The U.S. had warned Egypt of sanctions if it signed a deal with Moscow but the deal was signed regardless of threats. The U.S. is worried about the arrival of the Russian planes since they pose a threat to American air superiority in the region. The Su-35 is cheaper, can carry more missiles and fly farther than some American jets.

The Egyptians remain undeterred in the face of US warnings. Maged Botros, a professor of political science and the chairman of Egypt’s Helwan University, says Egypt has nothing to worry about. He believes that the Americans are bluffing as they did with Turkey over the purchase of S-400s from Russia and that the Egyptians will not be dictated to work on American terms.

Washington and Cairo have been staunch allies since the 1970s and not only have the Americans poured money into the Egyptian economy, they have also sold military equipment worth $50 billion to Cairo. However, the relationship turned sour in 2013 when Washington froze the sale of Apache helicopters.

The Egyptian government needed the Apaches to track and eliminate terrorists hiding in Sinai. Egypt’s call for the helicopters fell to deaf ears and Cairo learned a lesson.
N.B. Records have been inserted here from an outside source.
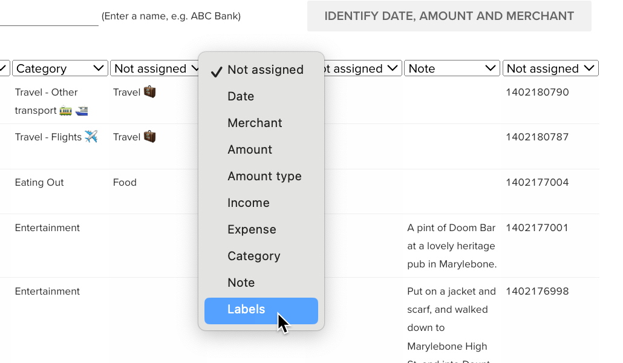Pick Merchant option in dropdown
The height and width of the screenshot is (363, 623).
255,123
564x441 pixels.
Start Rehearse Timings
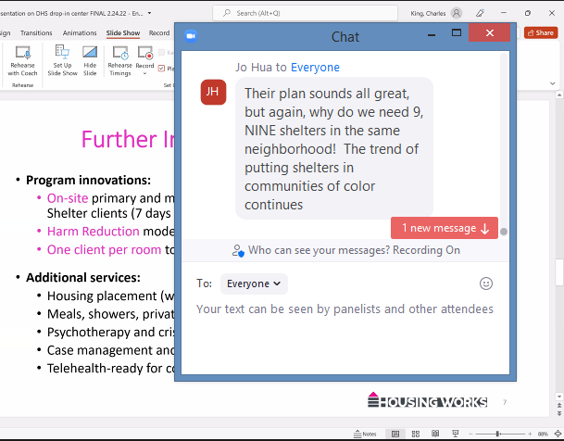[119, 60]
Since the debacle with Washington, Cairo has inked deals with Germany, France,  Russia and China to diversify the sources for its military equipment and reduce its dependency on Washington.

While analysts suspected Egypt bowing down to US pressure eventually, these suspicions have proved wrong. In addition to the sanctions, the US also threatened to end the joint military drills and stop all financial aid to Cairo. However, according to Botros, Egyptian spirit will not be broken.

‘Egypt has a number of sources of income so we will still be able to pull through even if the worse comes to worst,’’ he said. Egypt maintains leverage over the Suez Canal and the Gulf States, one of Washington’s main market.